What is expected | Copy all lines below that use the word "each".

^^^^^^^^

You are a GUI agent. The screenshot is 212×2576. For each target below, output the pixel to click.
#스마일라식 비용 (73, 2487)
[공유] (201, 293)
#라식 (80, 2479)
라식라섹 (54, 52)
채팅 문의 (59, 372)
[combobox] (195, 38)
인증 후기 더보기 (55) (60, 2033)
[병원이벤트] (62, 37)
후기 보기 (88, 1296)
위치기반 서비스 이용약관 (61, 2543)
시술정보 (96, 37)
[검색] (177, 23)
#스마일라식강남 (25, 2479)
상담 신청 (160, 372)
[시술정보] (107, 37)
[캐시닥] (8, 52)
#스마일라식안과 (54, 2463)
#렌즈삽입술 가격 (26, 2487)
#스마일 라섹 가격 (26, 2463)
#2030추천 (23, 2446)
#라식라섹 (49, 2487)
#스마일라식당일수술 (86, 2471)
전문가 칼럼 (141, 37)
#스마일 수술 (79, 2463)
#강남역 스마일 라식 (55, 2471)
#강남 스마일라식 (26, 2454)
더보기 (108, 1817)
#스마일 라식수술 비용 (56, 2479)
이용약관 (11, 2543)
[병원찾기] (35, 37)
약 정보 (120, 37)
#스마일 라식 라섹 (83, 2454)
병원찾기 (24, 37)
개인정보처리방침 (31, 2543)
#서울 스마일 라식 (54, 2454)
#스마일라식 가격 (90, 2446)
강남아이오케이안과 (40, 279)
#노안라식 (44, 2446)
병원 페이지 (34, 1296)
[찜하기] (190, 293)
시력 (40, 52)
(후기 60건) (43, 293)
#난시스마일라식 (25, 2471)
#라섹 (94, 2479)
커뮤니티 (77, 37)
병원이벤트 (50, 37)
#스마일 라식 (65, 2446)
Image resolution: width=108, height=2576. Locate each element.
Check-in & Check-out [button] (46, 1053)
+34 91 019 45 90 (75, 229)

^^^^^^^^

Result of the task |
You are a GUI agent. The screenshot is 212×2576. For each target below, output the pixel to click.
Image resolution: width=108, height=2576. Locate each element.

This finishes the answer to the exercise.